Text to read

▬▬▬▬▬▬▬▬▬▬

Another book that would be of interest to those that want more info on steam donkeys is a hard cover book by Merv Johnson, "In Search of Steam Donkeys" Logging equipment in Oregon. It's put out by Timber Times, Inc. P.O. Box 219 Hillsboro, OR 97123.

Bernd


----------



## Captain Jerry

Here is a pic of the grease cup open.






I'm just trying to figure this thing out. All of the steam piping is gone. There is no governor, no regulator. How did the operator run the engine? There is this. The lever seems to open stopcocks at both ends of both cylinders at the same time. I first thought thus was just to drain accumulated water but it sure would stop the engine at the cost of a lot of steam. If its just a drain, why does it need a control at the operators position? Is it an emergency pressure release? Here is the pic:






The pivot shaft goes through the frame and drives similar linkage on the other cylinder.

Jerry


----------



## Jeff02

Just found these on Ebay.

http://cgi.ebay.com/RARE-Live-Steam...emQQptZLH_DefaultDomain_0?hash=item45f1a8135c

http://cgi.ebay.com/Live-Steam-Scal...wItemQQptZModel_RR_Trains?hash=item53e0113b1f


----------



## BAH101

I have CD books on Clyde Iron works and American Hoist and all thier donkey engines have those drains and linkages. I do have pics of a Donkey engine made by Tyee Machinery Co out of Vancouver BC, (it is on display at Ladysmith on Vancouver island) and it does not have them. 
My guess it is the fastest way to stop the piston if the cable get fouled. Steam is cheaper than cable.


----------



## Captain Jerry

Jeff02

Thanks for the ebay links. Who woulda thought that there would be to online at the same time. Now I don't have to build one. I can just enter a bid!

BAH101

I think that's right. If it were just a maintenance item it wouldn't need all that linkage and convenience to the operator. I don't think it would be used for a fouled cable though. The drums are controlled with a clutch and brake and I would think the operator would just disengage the clutch if the cable fouled. If the clutch failed to disengage or other mechanical problems like a busted drive pinion happened, you might need to dump steam quickly.

Another couple of thoughts on this engine. Brunswick is a port city on the Georgia coast so this engine may have been used to handle lifting with a stiff leg derrick, either at the port or aboard ship. It is slightly different than either of the logging donkeys shown. The drum clutches use four segments rather than the two segment clutches on these models. Also the clutch levers and the foot brake levers are at least twice as long so I think it may have handled heavier loads. 

Strangely, with all of the moving parts so close to the operator, this hoist has guards over the hoist gears and there are bolts around the gear that appear to have held guards over the clutch mechanism. The guards are now gone and I suspect that they were pitched early in the life of this machine. They probably would have pitched the gear covers as well but they served to support the brake bands.

▬▬▬▬▬▬▬▬▬▬

Task
Can you reproduce the stretch of the steam donkey thread from "I have CD books" through "cheaper than cable." word for word?

Data lines
▬▬▬▬▬▬▬▬▬▬

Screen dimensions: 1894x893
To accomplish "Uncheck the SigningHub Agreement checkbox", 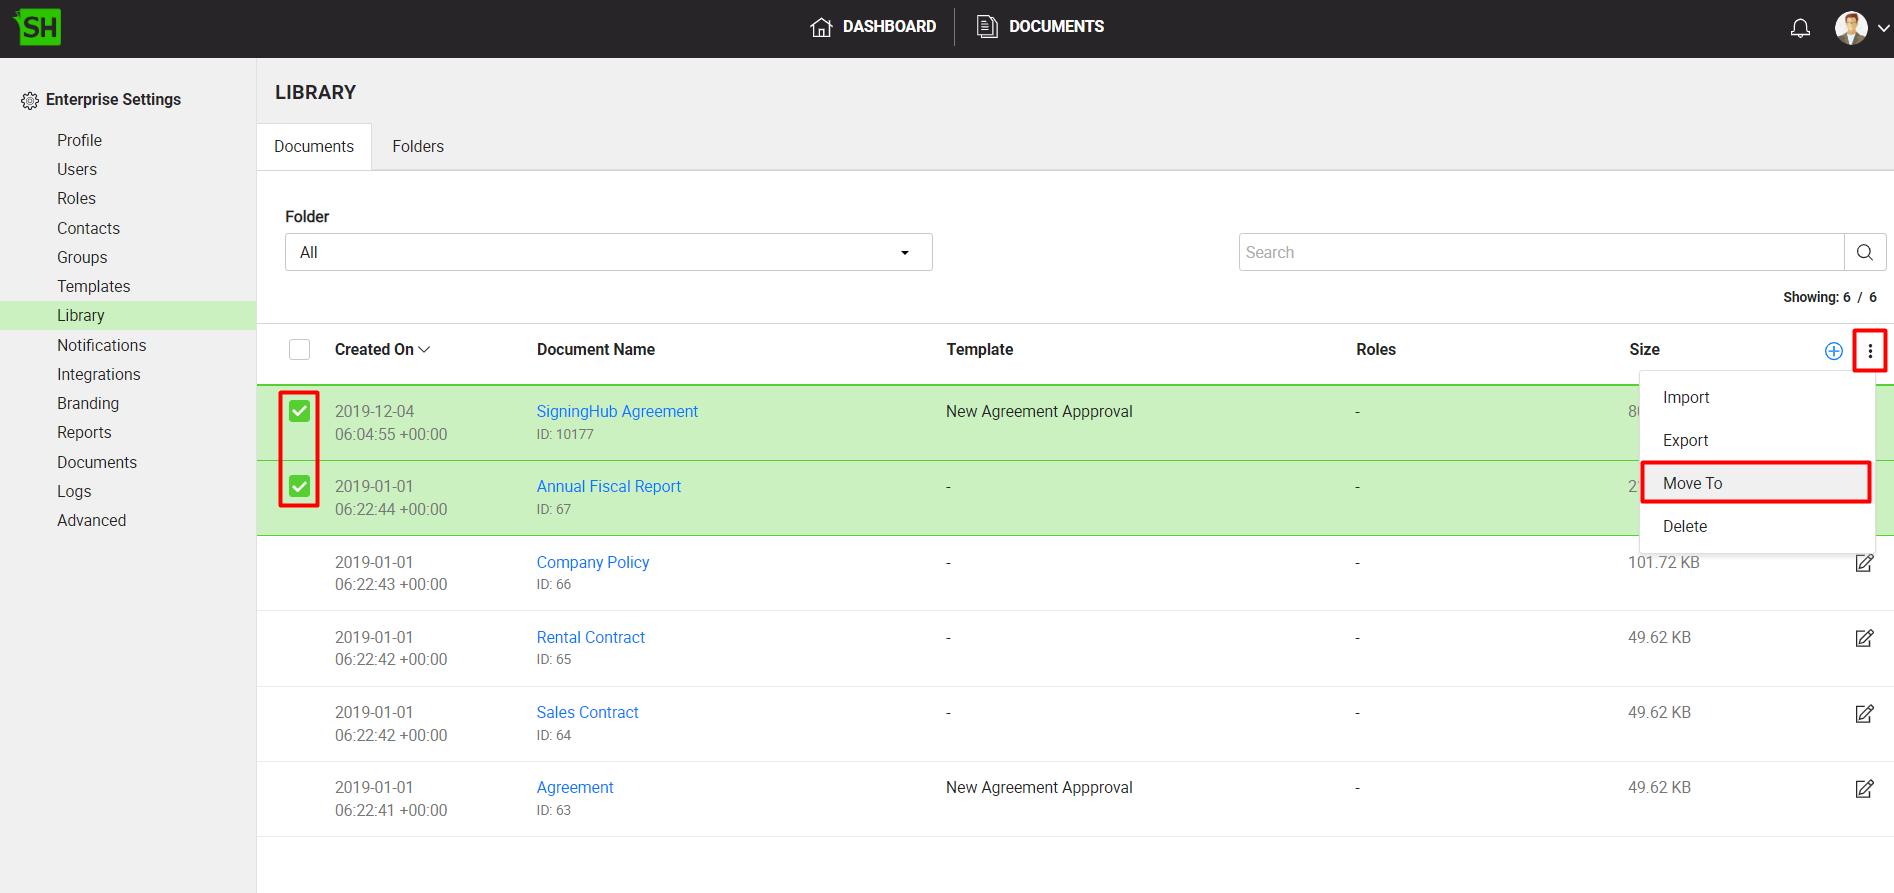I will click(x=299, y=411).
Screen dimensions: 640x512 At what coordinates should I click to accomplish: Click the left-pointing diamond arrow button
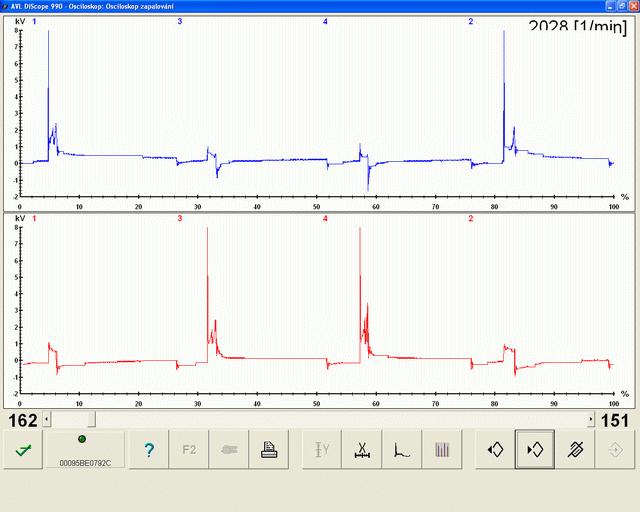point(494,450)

▬▬▬▬▬▬▬▬▬▬

Exercise answer
I have CD books on Clyde Iron works and American Hoist and all thier donkey engines have those drains and linkages. I do have pics of a Donkey engine made by Tyee Machinery Co out of Vancouver BC, (it is on display at Ladysmith on Vancouver island) and it does not have them. 
My guess it is the fastest way to stop the piston if the cable get fouled. Steam is cheaper than cable.